◆ Objectives ◆
1. According to the non-personal data excerpt, on what date did the expert committee release its report?
2. Please resume the non-personal data excerpt, continuing on from its last sentence.

◆ Page excerpt ◆
▬▬▬▬▬▬
About the author: The authors are Fourth Year students of Gujarat National Law University (GNLU). On 12 July 2020, an expert committee established by the Ministry of Electronics and Information Technology released its report on the “Non-Personal Data Governance Framework” for the country. The report identifies the potential of data as a commodity, and aims to leverage non-personal data for domestic development.
Non-personal data and the need to regulate it
Non personal data is a set of anonymised or aggregated data which excludes personally identifiable information. This means that individuals cannot be identified using such data. The criteria of identifiability depends on a multitude of factors such as any characteristic, trait, feature of the identity of a natural person, or a combination of such features.
▬▬▬▬▬▬
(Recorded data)
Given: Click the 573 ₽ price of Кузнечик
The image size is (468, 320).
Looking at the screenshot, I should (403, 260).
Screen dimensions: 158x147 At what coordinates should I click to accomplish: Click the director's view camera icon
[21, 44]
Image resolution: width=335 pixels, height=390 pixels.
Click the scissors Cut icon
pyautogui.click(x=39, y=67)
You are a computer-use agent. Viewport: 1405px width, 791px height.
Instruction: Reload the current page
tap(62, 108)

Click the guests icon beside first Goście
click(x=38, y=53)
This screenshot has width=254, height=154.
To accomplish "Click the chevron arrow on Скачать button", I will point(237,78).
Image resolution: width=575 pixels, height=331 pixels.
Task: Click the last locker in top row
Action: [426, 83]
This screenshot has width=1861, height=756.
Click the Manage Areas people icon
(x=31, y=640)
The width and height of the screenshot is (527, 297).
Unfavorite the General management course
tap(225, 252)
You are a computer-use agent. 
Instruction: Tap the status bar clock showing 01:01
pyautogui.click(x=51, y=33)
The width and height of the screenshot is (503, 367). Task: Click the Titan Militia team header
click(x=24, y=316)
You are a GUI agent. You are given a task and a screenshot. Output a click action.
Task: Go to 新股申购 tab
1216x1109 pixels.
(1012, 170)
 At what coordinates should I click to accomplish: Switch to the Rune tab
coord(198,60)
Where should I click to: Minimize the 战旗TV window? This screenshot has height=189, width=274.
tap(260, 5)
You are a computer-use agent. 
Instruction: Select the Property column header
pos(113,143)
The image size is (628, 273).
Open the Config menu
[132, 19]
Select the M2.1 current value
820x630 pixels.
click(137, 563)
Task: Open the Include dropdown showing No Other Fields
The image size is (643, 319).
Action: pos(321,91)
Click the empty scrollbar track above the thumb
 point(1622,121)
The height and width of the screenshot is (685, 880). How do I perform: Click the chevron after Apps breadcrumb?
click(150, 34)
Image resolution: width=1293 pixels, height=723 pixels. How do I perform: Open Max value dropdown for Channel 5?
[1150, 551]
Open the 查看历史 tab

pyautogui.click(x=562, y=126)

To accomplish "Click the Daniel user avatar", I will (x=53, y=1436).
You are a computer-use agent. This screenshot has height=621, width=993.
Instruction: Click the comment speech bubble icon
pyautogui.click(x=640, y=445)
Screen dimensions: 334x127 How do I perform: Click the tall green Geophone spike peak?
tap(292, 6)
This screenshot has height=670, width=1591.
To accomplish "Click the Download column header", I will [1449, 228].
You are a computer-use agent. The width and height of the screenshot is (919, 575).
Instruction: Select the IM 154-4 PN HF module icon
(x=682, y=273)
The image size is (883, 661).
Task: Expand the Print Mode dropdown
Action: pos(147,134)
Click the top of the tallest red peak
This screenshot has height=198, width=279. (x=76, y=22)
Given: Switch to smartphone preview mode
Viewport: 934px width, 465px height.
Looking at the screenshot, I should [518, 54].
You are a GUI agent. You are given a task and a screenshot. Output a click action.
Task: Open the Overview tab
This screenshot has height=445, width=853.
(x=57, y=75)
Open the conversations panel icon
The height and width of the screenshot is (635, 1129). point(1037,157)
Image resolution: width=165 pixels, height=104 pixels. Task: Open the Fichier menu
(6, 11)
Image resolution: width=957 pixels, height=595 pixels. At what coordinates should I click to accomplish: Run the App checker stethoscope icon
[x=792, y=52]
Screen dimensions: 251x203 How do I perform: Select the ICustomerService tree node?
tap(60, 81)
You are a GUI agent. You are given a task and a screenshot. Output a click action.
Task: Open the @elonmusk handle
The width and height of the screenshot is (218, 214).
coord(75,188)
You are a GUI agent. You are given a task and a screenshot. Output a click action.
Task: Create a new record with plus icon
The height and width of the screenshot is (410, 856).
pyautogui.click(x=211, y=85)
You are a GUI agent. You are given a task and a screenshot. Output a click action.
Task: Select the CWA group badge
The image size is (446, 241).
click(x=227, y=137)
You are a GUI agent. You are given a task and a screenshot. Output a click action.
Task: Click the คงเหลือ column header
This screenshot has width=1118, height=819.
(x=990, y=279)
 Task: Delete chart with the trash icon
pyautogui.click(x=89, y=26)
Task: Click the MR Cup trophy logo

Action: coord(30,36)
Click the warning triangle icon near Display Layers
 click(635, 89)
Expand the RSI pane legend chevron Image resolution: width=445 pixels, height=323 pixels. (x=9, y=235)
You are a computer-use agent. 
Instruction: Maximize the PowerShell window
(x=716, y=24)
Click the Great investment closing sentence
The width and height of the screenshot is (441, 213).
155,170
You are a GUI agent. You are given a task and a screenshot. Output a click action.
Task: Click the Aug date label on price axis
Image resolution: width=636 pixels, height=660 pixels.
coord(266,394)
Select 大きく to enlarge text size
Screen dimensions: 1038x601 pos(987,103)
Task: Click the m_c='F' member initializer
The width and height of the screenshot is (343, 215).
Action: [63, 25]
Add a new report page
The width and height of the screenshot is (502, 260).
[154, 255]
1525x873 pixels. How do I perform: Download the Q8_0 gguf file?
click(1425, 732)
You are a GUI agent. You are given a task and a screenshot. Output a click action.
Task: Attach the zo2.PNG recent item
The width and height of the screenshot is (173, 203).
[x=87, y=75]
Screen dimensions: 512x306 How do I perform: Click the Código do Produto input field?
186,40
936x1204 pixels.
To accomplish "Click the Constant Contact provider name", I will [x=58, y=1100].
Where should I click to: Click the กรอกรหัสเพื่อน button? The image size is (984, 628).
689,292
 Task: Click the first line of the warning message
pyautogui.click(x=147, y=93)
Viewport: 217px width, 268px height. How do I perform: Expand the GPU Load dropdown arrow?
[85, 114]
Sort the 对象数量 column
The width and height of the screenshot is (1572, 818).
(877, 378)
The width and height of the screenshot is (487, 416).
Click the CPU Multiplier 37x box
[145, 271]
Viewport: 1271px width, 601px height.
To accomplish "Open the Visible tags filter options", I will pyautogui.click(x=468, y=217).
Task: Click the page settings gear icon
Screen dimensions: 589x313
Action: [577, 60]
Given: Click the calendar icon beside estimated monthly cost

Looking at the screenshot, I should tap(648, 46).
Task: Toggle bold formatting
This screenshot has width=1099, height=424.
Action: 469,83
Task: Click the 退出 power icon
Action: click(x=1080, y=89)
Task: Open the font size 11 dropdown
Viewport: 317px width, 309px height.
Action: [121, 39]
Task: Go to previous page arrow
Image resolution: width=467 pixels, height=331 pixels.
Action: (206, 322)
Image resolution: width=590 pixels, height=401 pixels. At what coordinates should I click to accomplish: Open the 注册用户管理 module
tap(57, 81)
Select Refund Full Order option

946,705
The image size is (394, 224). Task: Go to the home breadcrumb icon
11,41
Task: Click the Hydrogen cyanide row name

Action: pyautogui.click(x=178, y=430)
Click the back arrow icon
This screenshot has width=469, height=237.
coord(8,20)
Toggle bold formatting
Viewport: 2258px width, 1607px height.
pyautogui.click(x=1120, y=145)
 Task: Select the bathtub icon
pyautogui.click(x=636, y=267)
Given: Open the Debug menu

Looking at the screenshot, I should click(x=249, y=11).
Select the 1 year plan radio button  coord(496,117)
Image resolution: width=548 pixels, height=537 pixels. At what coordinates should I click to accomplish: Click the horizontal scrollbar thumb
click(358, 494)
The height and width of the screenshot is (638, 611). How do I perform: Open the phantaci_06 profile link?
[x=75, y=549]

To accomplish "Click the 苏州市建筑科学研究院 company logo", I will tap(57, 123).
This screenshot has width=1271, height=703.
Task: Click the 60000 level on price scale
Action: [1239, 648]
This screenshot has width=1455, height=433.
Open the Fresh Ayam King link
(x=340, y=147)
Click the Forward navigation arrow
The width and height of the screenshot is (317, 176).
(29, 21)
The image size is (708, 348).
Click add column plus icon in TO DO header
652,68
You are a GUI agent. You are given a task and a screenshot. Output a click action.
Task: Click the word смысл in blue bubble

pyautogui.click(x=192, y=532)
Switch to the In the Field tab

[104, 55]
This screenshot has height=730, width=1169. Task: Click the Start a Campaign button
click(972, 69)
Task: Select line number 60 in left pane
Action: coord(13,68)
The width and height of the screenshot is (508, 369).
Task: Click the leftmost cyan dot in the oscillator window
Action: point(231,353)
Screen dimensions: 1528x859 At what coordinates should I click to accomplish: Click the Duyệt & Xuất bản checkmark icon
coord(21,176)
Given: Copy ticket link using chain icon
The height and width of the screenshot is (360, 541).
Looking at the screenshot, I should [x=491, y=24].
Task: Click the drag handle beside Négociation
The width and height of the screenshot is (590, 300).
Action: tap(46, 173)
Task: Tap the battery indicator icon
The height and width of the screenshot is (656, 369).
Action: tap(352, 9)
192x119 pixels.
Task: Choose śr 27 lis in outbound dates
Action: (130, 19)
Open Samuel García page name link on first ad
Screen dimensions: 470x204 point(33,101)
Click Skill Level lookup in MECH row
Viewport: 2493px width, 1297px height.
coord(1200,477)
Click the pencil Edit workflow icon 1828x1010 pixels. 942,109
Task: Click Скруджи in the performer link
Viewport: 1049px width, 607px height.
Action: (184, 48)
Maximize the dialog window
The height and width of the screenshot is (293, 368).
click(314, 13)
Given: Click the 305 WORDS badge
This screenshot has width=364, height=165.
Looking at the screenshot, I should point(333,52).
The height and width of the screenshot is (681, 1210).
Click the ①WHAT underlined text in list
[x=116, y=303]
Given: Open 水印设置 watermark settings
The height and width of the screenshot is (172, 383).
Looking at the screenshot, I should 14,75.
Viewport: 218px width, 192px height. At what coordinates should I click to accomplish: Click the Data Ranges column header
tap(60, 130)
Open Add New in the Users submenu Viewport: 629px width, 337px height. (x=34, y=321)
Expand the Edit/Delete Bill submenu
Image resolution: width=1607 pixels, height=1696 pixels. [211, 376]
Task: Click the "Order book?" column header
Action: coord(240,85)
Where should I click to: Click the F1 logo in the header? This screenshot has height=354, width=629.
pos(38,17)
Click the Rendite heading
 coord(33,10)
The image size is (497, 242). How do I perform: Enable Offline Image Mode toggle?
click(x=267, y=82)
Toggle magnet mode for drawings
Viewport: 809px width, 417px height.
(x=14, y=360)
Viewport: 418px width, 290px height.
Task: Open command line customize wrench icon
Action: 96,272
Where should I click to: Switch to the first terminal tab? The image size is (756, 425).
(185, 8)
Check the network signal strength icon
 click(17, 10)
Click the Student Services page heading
▬▬▬▬▬▬
◆ Expected results ◆
1. 12 July 2020

2.
The idea behind a law for non-personal data (‘NPD’) emanates from the recognition that data has an economic value, which should not be restricted to big companies that have access to a large amount of data by virtue of their hegemony in the data market. NITI Aayog has also noted, in its discussion paper, that concentration of data in the hands of few dominant players creates high entry barriers for small businesses. In a conversation about the report, Kris Gopalakrishnan, the head of the Committee, stated that since larger businesses have the wherewithal to comply, the intent is to make it easy for smaller companies to become a data business and get access to data. Moreover, recognising collective data as a resource, the expert committee on NPD believes that it is an invaluable resource that can be used for good governance.
Types of Data
The Report divides NPD into three categories: (1) Public NPD, which is data collected or generated by the government/any agency of the government; (2) Community NPD, which includes ‘raw/factual’ data belonging to any community (group bound by common interests); and (3) Private NPD, which is derived from assets or processes privately-owned. Private NPD, unlike Community data, includes inferred or derived data and insights involving application of algorithms and proprietary knowledge, along with data about non-Indians.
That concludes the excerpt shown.